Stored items
======
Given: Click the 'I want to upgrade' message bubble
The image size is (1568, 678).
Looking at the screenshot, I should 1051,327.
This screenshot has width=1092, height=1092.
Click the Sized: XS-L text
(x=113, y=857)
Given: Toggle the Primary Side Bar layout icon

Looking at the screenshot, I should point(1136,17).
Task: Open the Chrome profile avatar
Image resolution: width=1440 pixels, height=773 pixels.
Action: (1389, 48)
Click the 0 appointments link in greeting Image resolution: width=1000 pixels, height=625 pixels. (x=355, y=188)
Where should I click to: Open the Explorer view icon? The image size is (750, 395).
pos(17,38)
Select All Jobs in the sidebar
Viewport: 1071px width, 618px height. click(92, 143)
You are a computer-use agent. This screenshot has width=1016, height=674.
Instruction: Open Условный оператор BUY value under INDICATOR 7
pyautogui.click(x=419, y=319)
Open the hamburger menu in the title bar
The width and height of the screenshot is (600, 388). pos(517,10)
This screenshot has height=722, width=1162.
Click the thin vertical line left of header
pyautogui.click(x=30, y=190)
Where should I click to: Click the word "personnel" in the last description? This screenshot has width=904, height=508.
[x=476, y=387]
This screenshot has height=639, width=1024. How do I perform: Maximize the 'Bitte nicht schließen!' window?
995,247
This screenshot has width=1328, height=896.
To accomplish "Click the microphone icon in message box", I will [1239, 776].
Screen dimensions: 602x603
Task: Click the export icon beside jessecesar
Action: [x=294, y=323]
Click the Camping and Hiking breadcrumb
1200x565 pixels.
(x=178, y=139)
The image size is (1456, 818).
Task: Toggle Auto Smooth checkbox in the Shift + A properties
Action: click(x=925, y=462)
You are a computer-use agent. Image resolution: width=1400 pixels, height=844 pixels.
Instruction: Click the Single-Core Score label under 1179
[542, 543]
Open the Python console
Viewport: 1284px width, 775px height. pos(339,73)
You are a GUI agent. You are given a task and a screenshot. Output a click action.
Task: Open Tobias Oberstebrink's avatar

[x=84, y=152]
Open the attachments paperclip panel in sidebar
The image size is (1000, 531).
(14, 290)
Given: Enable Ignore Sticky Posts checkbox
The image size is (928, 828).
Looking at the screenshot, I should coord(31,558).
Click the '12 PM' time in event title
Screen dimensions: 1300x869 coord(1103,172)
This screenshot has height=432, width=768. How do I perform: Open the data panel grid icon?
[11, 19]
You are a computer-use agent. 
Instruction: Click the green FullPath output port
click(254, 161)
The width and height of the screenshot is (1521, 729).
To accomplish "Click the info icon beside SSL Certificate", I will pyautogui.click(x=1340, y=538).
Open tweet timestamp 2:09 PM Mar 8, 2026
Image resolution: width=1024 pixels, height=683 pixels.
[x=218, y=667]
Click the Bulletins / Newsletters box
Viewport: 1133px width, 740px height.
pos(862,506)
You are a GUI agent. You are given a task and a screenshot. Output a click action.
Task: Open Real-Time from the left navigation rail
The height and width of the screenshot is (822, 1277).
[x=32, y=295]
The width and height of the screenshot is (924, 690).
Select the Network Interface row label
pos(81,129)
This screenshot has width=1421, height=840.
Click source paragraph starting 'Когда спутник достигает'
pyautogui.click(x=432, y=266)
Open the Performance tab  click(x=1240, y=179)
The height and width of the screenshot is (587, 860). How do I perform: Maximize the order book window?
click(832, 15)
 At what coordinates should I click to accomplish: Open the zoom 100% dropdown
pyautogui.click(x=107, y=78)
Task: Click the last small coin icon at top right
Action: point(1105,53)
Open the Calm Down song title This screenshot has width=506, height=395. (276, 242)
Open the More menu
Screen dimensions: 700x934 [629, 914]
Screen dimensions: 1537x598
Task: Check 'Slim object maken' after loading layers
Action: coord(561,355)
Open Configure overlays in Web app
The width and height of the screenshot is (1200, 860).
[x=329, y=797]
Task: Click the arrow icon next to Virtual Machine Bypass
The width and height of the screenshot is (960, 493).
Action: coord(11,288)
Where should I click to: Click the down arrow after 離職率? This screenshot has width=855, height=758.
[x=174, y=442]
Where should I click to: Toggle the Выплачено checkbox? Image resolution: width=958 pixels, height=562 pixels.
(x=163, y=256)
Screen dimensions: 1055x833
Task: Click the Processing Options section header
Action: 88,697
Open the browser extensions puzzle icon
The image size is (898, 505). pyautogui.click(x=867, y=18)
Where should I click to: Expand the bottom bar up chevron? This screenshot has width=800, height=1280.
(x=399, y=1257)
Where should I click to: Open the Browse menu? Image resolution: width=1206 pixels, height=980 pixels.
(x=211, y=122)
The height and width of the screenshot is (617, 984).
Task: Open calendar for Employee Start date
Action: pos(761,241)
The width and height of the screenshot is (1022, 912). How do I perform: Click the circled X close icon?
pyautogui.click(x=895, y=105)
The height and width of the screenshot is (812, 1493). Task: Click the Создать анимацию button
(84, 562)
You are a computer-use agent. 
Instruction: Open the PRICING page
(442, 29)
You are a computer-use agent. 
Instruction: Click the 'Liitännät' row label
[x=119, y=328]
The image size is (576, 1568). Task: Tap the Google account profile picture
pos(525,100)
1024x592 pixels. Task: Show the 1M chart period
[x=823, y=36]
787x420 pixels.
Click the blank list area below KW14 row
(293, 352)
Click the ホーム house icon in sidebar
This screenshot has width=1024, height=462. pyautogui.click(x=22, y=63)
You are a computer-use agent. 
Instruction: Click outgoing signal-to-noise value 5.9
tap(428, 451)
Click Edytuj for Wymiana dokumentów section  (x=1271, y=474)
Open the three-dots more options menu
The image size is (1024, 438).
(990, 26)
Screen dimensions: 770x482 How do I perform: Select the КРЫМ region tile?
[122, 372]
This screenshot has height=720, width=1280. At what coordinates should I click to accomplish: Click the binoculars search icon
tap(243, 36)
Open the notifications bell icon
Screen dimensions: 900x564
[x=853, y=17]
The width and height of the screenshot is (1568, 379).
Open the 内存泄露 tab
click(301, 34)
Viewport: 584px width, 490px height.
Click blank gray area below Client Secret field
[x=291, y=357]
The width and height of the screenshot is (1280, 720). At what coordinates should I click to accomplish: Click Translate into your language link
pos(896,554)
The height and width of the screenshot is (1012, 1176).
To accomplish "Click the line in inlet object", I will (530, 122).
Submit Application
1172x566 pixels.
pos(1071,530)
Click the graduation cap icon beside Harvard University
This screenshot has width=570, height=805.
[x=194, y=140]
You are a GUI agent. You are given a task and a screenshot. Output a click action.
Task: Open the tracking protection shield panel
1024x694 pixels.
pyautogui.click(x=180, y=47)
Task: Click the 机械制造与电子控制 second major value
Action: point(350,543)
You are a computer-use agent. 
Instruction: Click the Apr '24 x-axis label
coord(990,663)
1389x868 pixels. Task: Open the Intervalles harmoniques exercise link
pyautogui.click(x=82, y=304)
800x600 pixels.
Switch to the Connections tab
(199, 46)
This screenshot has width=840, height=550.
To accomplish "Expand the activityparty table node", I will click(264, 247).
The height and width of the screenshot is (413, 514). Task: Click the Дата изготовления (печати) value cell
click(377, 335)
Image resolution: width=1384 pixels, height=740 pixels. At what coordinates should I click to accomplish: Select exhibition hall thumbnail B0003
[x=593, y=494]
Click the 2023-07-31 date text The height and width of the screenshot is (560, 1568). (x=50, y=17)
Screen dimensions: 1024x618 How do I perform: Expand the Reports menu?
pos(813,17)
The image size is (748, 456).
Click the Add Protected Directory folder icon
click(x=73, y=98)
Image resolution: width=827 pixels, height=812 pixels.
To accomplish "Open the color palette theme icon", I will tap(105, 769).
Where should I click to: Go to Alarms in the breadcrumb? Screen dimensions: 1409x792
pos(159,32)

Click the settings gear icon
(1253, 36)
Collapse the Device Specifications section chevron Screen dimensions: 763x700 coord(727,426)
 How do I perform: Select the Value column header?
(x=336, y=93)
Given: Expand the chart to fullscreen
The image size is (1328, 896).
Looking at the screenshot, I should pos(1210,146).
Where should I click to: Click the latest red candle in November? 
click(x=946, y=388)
======
▸ **YOUR GOAL**
When you reach the line containing "Where should I click to: Click the word" in the data above, start copying exactly, and stop after the line containing "Click the Camping and Hiking breadcrumb".

▸ **ANSWER TO THE PROBLEM**
Where should I click to: Click the word "personnel" in the last description? This screenshot has width=904, height=508.
[x=476, y=387]
This screenshot has height=639, width=1024. How do I perform: Maximize the 'Bitte nicht schließen!' window?
995,247
This screenshot has width=1328, height=896.
To accomplish "Click the microphone icon in message box", I will [1239, 776].
Screen dimensions: 602x603
Task: Click the export icon beside jessecesar
Action: [x=294, y=323]
Click the Camping and Hiking breadcrumb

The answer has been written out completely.